• **Request A**: In the passage on press freedom before Turkey's snap elections, which company was announced as the buyer of the Doğan media group?
• **Request B**: Extend the passage on Turkey's media and the June 24 elections, starting after its last sentence.

• **Passage provided**:
▬▬▬▬▬▬

Snap elections called in Turkey are set to take place on June 24 against a backdrop of turmoil, conflict and crises, and amid a continued clampdown on freedom of expression and civil liberties. Fake news, political interference, and conflicts of interest have eroded public trust in the country’s media and reinforced the sense that coming elections are unlikely to be free or fair.
In March, press freedom in Turkey was dealt yet another blow when it was announced that the Doğan media group would be sold to Demirören Holding. The group, which includes the country’s most widely circulated newspaper, Hürriyet, and broadcaster CNNTurk, had been one of the few remaining independent actors in Turkey’s mainstream media landscape. Critics of the government saw the move as heralding the end of pluralism for Turkey’s media. With sweeping arrests of journalists and closures of outlets deemed too critical of the government, media freedom has been under sustained attack for some time now. The sale of Doğan means that 80-90 per cent of Turkey’s media is now under the government’s control. Out of 10 of the most read daily newspapers, nine are now owned by groups and individuals close to the ruling Justice and Development Party (AKP) party and often to President Recep Tayyip Erdoğan himself. The figure is the same for the country’s most watched TV channels.

▬▬▬▬▬▬

• **Data section**:
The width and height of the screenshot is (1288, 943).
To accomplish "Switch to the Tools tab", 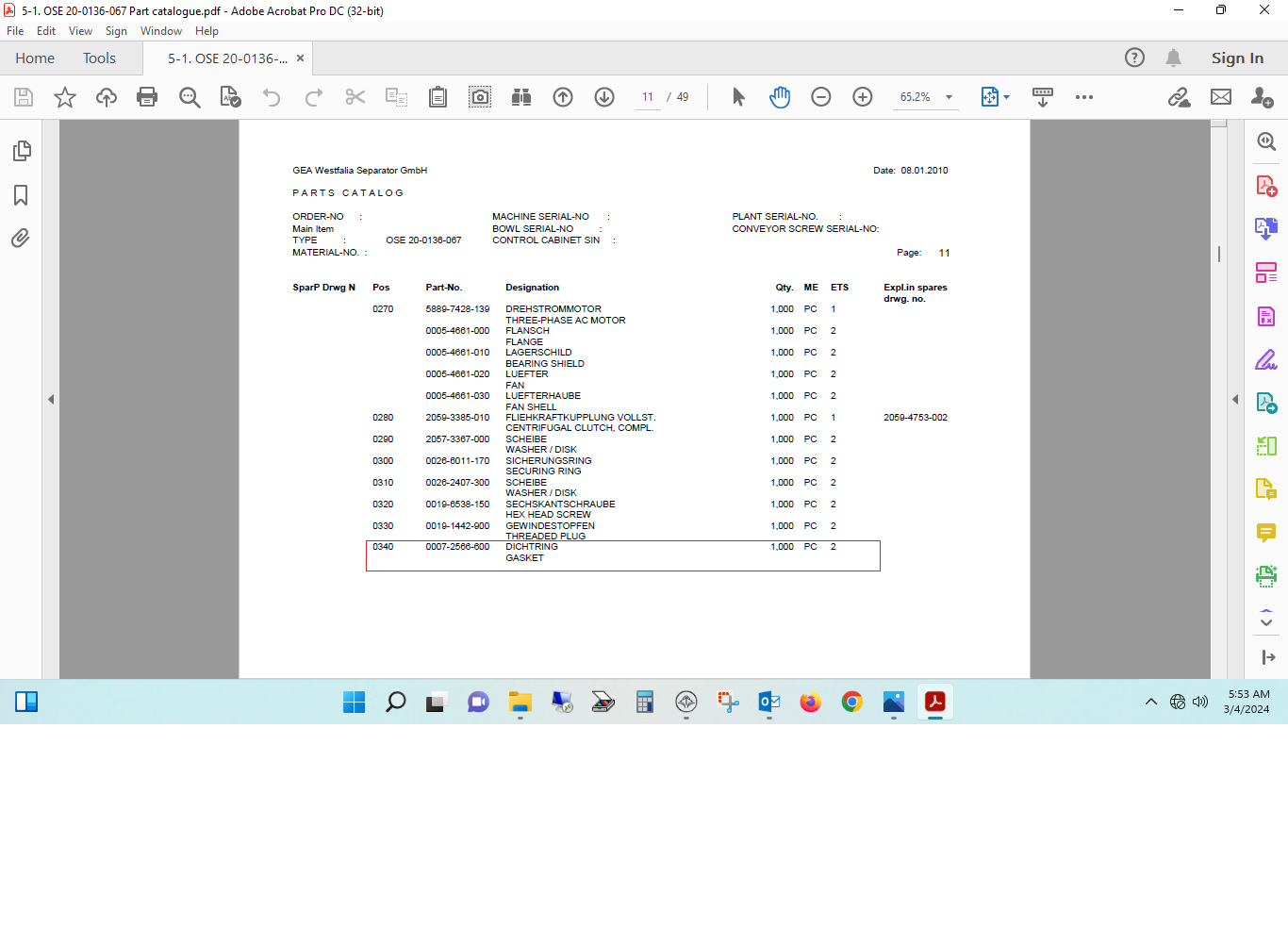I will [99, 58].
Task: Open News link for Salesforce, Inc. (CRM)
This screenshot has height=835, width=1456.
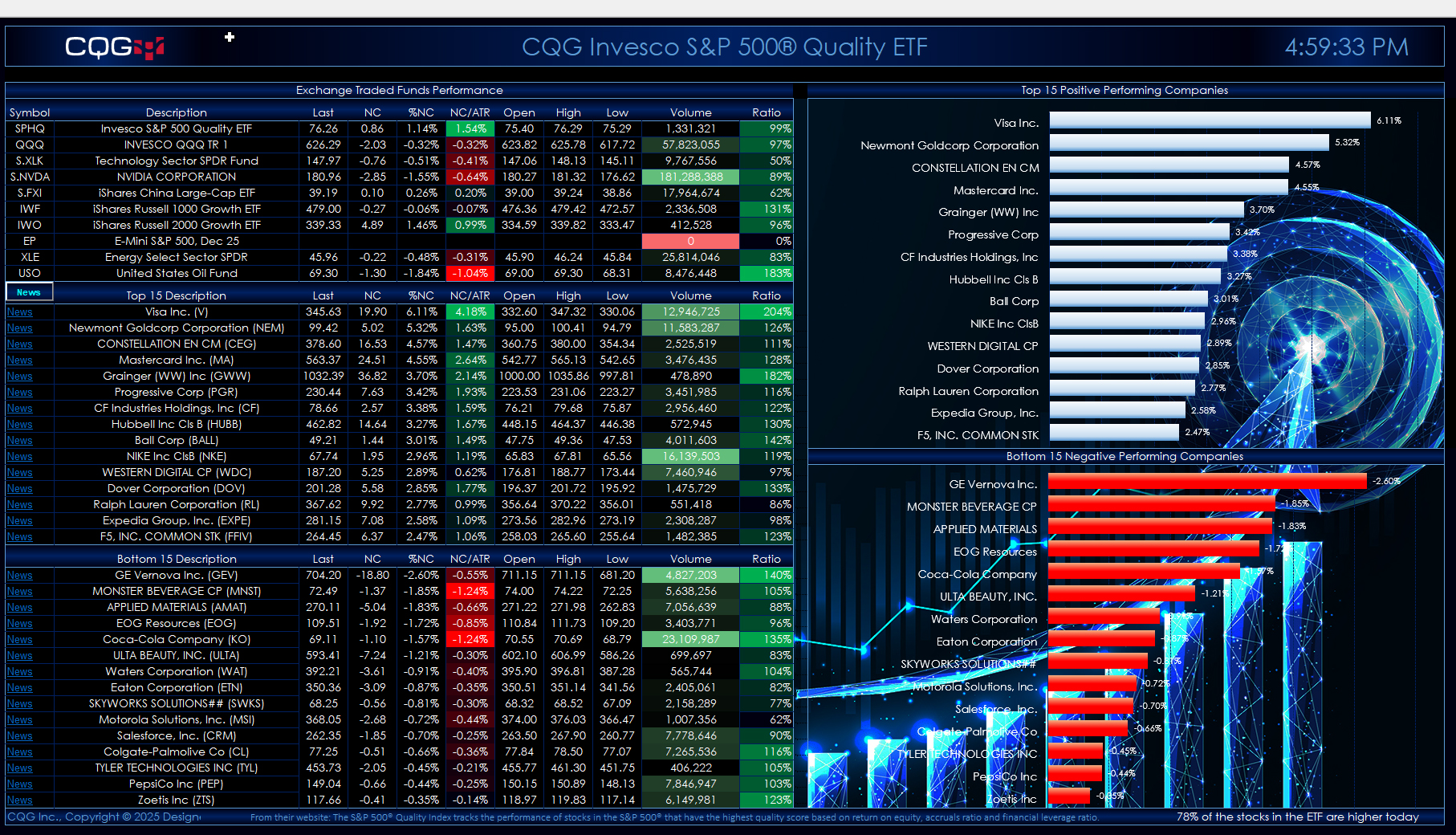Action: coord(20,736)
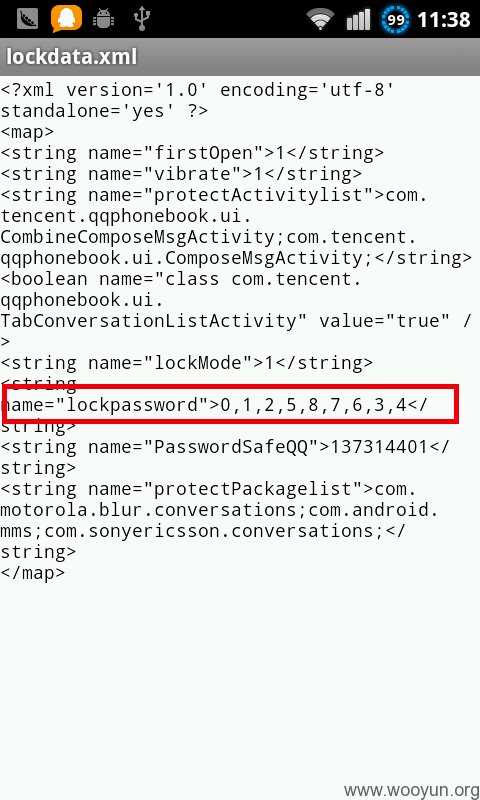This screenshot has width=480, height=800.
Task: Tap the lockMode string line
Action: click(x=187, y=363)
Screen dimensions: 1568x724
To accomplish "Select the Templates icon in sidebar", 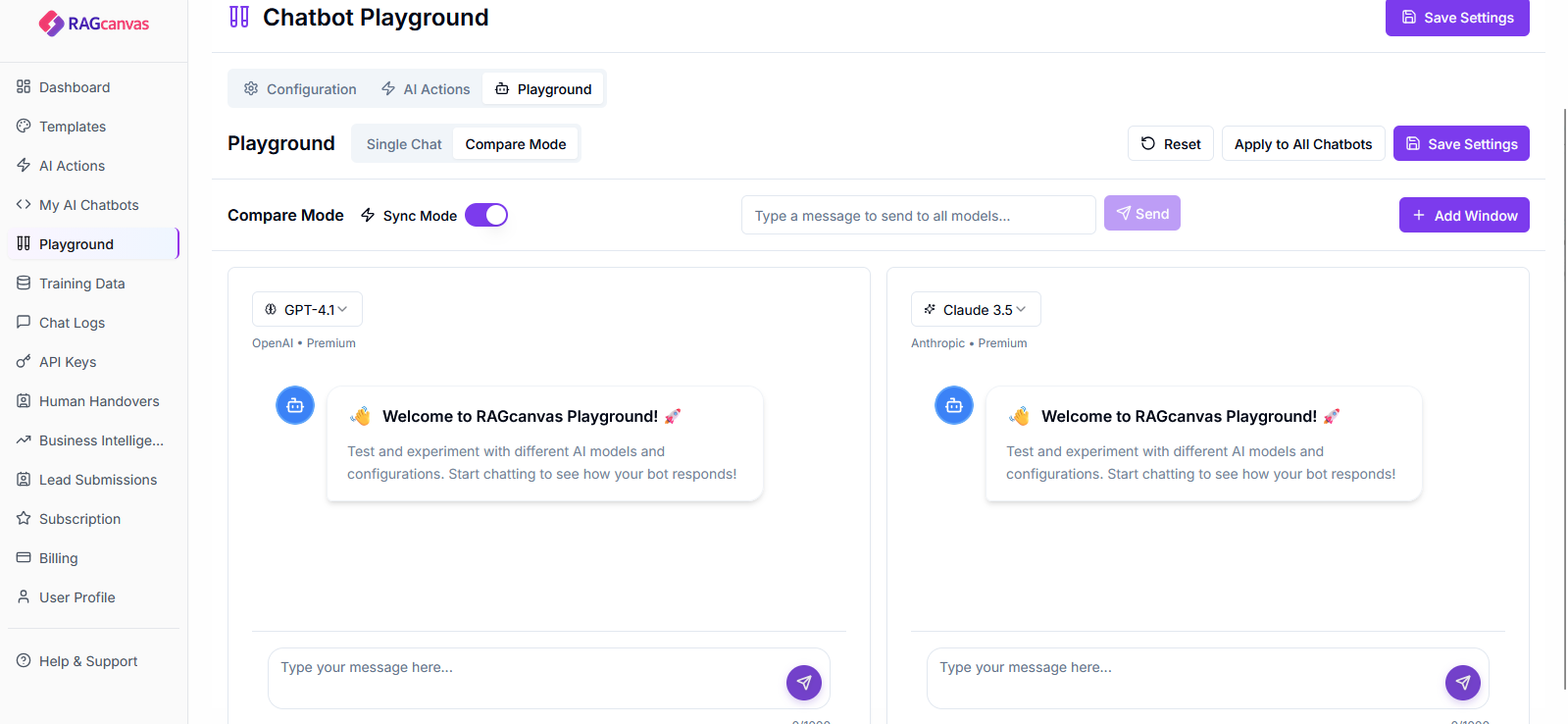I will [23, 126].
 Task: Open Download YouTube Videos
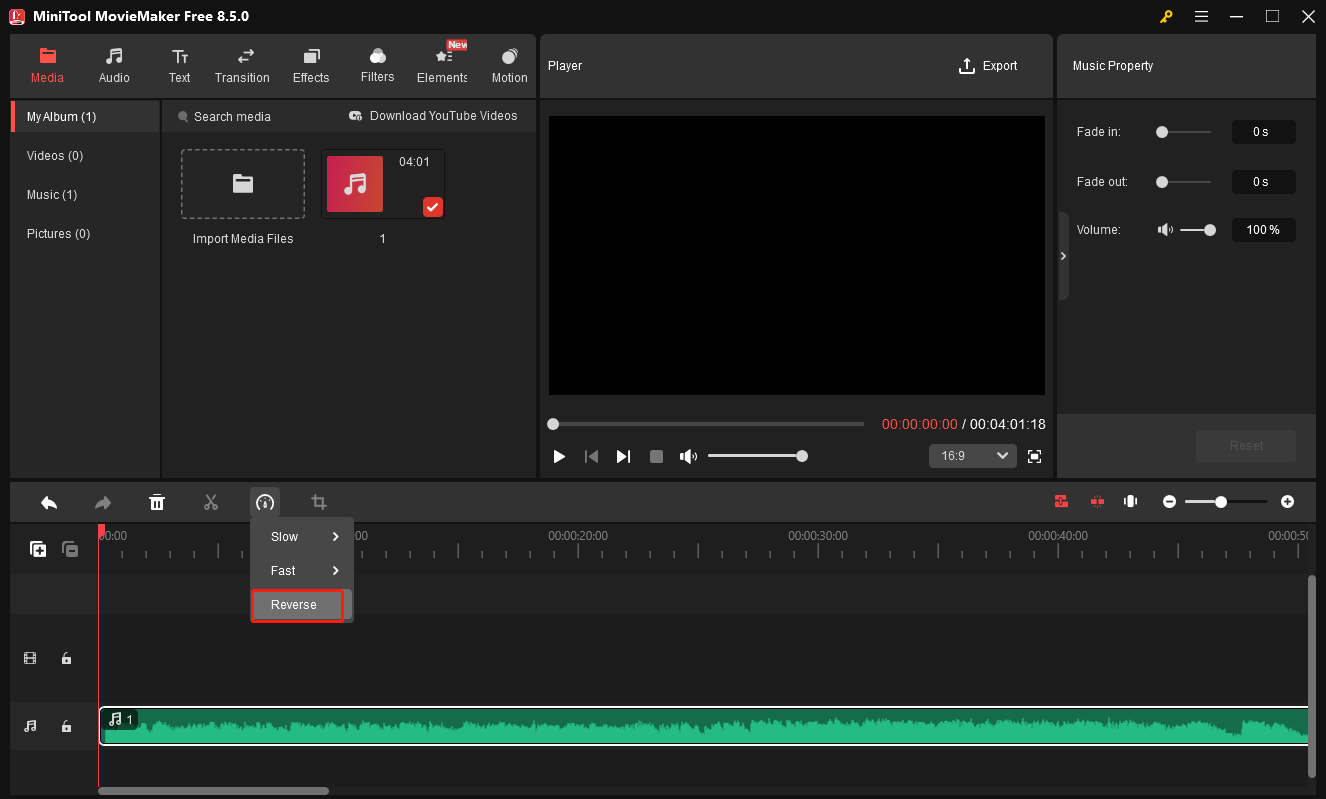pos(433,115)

▬▬▬▬▬▬

• **Result A**: Demirören Holding

• **Result B**:
A majority of the pro-government firms who own media in Turkey are also involved in other sectors such as construction, energy and mining. Favourable coverage of the government has long been used as a shortcut to commercial advantage by the bosses running these conglomerates, with scant regard for media ethics. The Doğan group’s coverage had been regarded as mildly critical of the AKP government, through recently, in the wake of the repressive measures and purges that followed the attempted coup in July 2016, this had been toned down significantly. Yet its reporting was still not satisfactory for Erdoğan, whose tolerance of dissenting voices in the public sphere has continued to diminish. “Editorial independence [in Turkey] has never existed,” admits Faruk BildiricI, the ombudsman for Hürriyet. “Now it has become worse. Journalism has become too caught up with the centres of political and economic power.” The worsening state of the media of course has serious implications for the country’s democracy.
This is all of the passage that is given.